1948 - Gérard Philipe, journaliste sportif, suit le Tour de France !

Mon ami Lapébie, par Gérard Philipe (titre de l'article de L'Intransigeant, du 27 juillet 1948) (c) Bibliothèque nationale de France

En juillet 1948, Gérard Philipe se transforme en journaliste sportif, le temps d’une étape du Tour de France. Voici son texte, rédigé pour l’Intransigeant, un quotidien parisien populaire. Vous n’y connaissez rien en cyclisme ? Ce n’est pas grave, Gérard Philipe non plus !

 

« Mon ami Lapébie, par Gérard Philipe

C’est aux Six-Jours, l’hiver dernier, que j’ai fait connaissance avec le sport cycliste. Je suis arrivé au Vél’ d’Hiv’ au moment d’une chasse, et pendant une demi-heure je n’ai rien compris.
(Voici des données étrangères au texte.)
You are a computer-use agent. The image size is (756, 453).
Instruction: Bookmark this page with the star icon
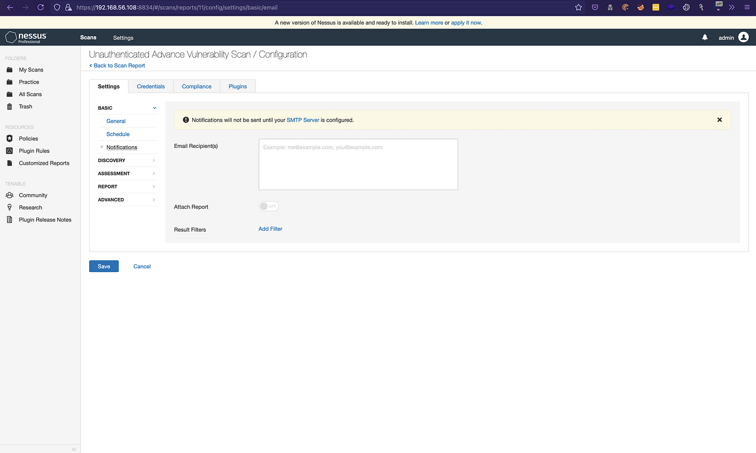point(578,7)
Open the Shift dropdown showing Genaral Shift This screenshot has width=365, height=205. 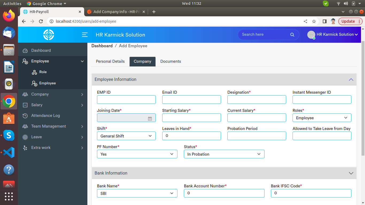click(x=126, y=136)
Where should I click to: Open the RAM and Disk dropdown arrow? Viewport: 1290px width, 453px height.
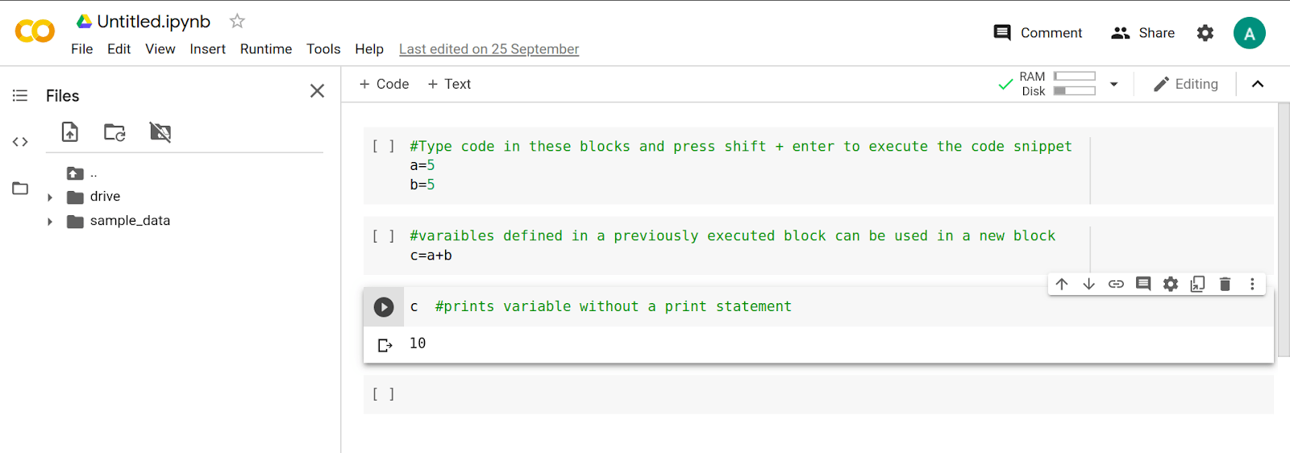pyautogui.click(x=1114, y=84)
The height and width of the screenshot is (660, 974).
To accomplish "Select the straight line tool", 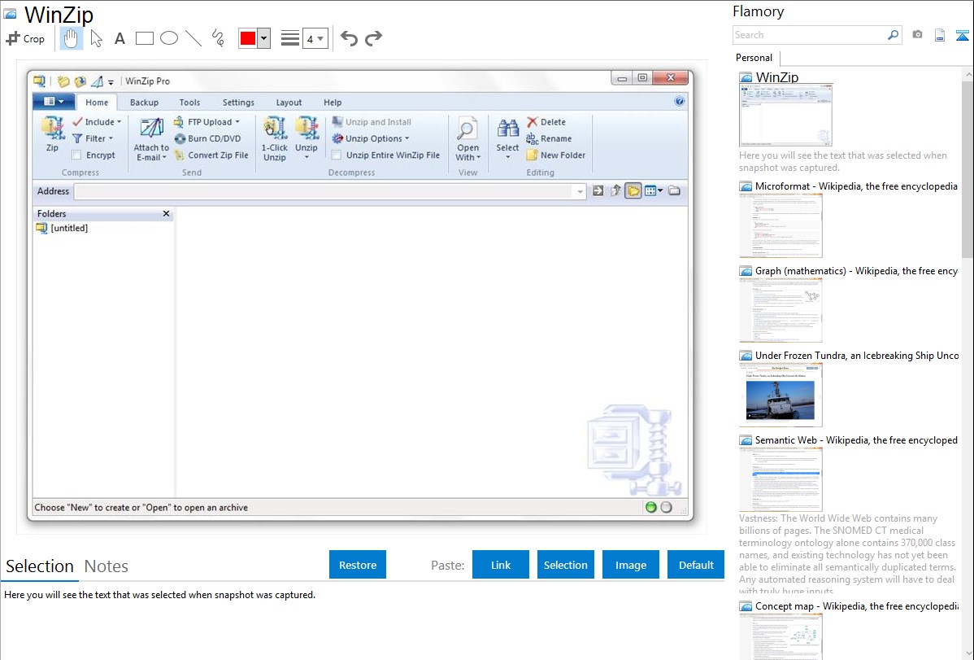I will click(x=193, y=38).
J’essayais de suivre les coureurs des yeux. J’ai failli me dévisser la tête. Mais déjà, ce jour-là, j’avais remarqué Guy Lapébie. C’est pourquoi, dès le début du Tour de France j’en avais fait mon favori. C’était le seul dont je connaissais le nom et j’étais stupéfait de voir que les spécialistes lui accordaient si peu de chances. Pour moi, un pistard et un routier, c’est tout un, et du moment qu’on sait monter à bicyclette, il n’y a pas de raison pour ne pas gagner sur un anneau de bois ou sur une route.

Et mon incompétence m’a donné raison.

Quand nous sommes arrivés à Lille samedi soir, j’ai eu l’impression de débarquer dans une grande kermesse. Tous ces camions, ces haut-parleurs, ces vendeurs, ces motocyclistes nous avaient mis dans l’ambiance.

J’y fus placé mieux encore après avoir retrouvé l’équipe de "l’intransigeant" qui m’a "expliqué le coup". Pendant deux heures, j'ai écouté les théories des parfaits suiveurs. Les uns, comme Vidal de Lablache, qui prétendent qu'on est bien mieux 50 kilomètres en tête ou 50 kilomètres en queue, parce qu'à cette distance on n’est pas gêné par les coureurs. Les autres, comme Vanker, qui ne veulent jamais quitter le peloton, mais qui se mettent, sans le regarder, à taper à la machine dès qu’ils en approchent.

Quant à moi, grâce à Fred Bretonnière, j’ai suivi et j'ai vu.

Pendant les 283 kilomètres qui séparent Roubaix du Parc des Princes, Je n’ai pas perdu un mètre de course. J’ai assisté à l’effort stupéfiant de ces hommes qui roulent avec aisance à 35 à l'heure et, avec un peu moins de facilité, à 45 de moyenne.

J'ai beaucoup souffert pour mon "ami" Lapébie. Il boitait en marchant quand il est venu sur la ligne de départ, mais à vélo il ne semblait pas souffrir. J'aurais voulu qu’il gagne, mais on m’a dit que sa déchirure musculaire l’empêchait de tenter une échappée.

Enfin nous sommes arrivés et je ne pouvais m’arracher à ce Parc des Princes où les tours d'honneur succédaient aux tours d’honneur, comme s’ils n’avaient pas déjà 5.000 kilomètres dans les jambes.

Et il paraît que cela ne fait que commencer et que dès ce soir ils vont disputer des courses sur piste.

J’espère que Lapébie gagnera partout. » (L’Intransigeant, 27 juillet 1948)

 

Gérard Philipe (L'Intransigeant, 27 juillet 1948) © Bibliothèque nationale de France.

Le Vel’ d’hiv (ou Vélodrome d’hiver) était une piste cyclable On peut en voir ici une photographie de 1936. Le père de Sophie Desmarets, Bob Desmarets, en fut longtemps directeur entre 1919 et 1934 Ce stade, démoli en 1959, est tristement célèbre pour avoir abrité les victimes juives des rafles parisiennes en juillet 1942. Rappelons que Sophie Desmarets a joué avec Gérard Philipe en 1944 dans la pièce de théâtre Au petit bonheur, de Marc-Gilbert Sauvajon.

 

Source : L’Intransigeant, 27 juillet 1948. © Bibliothèque nationale de France.